Judge Gorsuch made it through his part of the hearing completely unscathed, despite Democrats trying to trip him up and accusing him of being a pawn of business. It’s unclear what, if anything, Democrats will be able to use, in good faith, to resist Gorsuch’s confirmation. The current avenue of attack seems to have nothing to do with the Judge, whose impeccable credentials are even admitted by the left, but rather about the President who nominated him. Democrats are expressing a level of base hatred toward the President that has so rooted them in place that nothing that comes from the Administration is getting any support.
At the moment, the schedule looks like a vote in the Judiciary Committee in favor of Judge Gorsuch should come on or before April 3rd. Then it’s up to Democrats to decide whether they will require a 60-vote threshold for the nomination to come to the floor for an up-or-down vote. At the moment, no Democrats have come out in favor of Judge Gorsuch. Republicans would need eight defectors in order to get to that threshold (nine if Georgia’s Johnny Isakson hasn’t returned from his back surgery by that point). If there aren’t enough defections, Republicans plan to scrap the filibuster on Supreme Court nominees and just force the confirmation vote.
Obamacare Repeal Vote Drama
It looks like the House of Representatives may be pushing back the timeline for a vote on the GOP leadership’s initial Obamacare repeal legislation. There were no meaningful changes to the bill in committee late into the evening yesterday which indicates that no deals have been reached between leadership, that desperately wants to get a bill through the full House, and conservatives, who see the bill as a betrayal of promises made to voters to fully repeal and replace the failing Obamacare program. Conservative holdouts number somewhere around 40 and that number is far-more than is necessary to defeat a final vote on the leadership’s current repeal plan. Buoyed by conservative grassroots and action groups telling them to hold their ground on the opposition, overtures from the Vice President, and even the President, seem to have not moved the ball towards a successful passage.
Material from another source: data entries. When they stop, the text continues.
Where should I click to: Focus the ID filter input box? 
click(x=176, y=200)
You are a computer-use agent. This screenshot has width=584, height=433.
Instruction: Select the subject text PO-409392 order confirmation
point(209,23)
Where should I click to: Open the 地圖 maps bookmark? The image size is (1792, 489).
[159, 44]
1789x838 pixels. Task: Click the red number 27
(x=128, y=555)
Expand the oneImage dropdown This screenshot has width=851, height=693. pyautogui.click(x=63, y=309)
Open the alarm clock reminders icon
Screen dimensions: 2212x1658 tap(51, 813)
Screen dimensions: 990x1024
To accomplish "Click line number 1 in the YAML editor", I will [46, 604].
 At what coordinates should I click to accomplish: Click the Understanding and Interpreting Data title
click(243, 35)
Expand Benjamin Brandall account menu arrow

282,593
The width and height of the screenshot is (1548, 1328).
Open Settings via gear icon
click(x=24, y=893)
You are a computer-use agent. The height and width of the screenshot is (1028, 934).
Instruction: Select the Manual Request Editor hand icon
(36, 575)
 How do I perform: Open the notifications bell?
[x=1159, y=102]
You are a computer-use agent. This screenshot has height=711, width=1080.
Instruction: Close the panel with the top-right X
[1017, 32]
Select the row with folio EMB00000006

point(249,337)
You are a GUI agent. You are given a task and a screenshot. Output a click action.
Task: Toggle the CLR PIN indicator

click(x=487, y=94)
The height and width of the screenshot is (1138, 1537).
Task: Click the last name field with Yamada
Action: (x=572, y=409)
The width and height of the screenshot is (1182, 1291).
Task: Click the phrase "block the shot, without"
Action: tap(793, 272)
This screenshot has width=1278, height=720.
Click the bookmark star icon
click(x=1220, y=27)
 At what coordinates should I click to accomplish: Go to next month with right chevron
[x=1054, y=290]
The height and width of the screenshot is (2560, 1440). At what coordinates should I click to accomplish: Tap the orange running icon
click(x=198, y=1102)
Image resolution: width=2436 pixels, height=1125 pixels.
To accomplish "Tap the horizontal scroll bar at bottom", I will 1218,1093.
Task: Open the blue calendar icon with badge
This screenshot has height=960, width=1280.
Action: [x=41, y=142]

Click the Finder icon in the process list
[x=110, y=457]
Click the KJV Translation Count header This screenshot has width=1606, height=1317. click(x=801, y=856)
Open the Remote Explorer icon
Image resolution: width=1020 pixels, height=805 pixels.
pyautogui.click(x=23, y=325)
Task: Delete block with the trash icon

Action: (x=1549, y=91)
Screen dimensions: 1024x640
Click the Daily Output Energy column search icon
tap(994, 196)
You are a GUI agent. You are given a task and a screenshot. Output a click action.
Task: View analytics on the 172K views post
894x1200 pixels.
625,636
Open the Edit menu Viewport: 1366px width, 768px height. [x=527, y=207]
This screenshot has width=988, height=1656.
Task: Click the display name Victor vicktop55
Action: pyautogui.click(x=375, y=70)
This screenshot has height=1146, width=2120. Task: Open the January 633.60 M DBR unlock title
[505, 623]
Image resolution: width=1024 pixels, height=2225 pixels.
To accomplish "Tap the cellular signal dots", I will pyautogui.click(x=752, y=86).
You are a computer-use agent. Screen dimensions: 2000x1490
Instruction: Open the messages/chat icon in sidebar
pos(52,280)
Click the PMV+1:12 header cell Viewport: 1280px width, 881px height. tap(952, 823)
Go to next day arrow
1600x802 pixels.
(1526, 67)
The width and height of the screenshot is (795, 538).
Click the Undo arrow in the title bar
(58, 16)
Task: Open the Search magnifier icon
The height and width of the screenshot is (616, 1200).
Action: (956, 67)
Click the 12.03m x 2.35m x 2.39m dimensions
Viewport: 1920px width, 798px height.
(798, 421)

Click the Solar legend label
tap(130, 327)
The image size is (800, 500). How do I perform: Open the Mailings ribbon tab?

The bill was supposed to come before the full House today, but this is looking less-likely (though still an outside possibility). Rather, the bill will be help up, procedurally, through the weekend with a potential final vote on Monday. This, of course, is subject to change. The rationale here is to find some common ground between leadership and the conservative wing of the membership in order to get a bill over to the Senate. The Senate has more holdouts against the House bill and, at least privately, the President has told conservative holdouts in the House that the version of the bill passed by the Senate will be far-more in keeping with what dissenters in the House are calling for.
It would be a major failure for both Speaker Ryan and the President if a healthcare bill isn’t advanced out of the House within the next few days. However, as some conservatives see it, they’d rather go down with their principles than simply embrace the idea of passing bad legislation for the sake of a temporary public relations win.
Baltimore’s Population drops to near-100 year low: 614,000. Third largest percentage drop in the country after Chicago and Detroit.
Baltimore’s longtime Roman Catholic Cardinal, William Keeler has died at age 86.
Putin critic and former Russian MP Denis Voronenkov was shot dead in Kiev, Ukraine. Voronenkov had been cooperating with Ukrainian investigations of former Russian-allied Prime Minister Viktor Yanukovych.
Of course, there are more things going on in the world, but these should be enough to get your day started.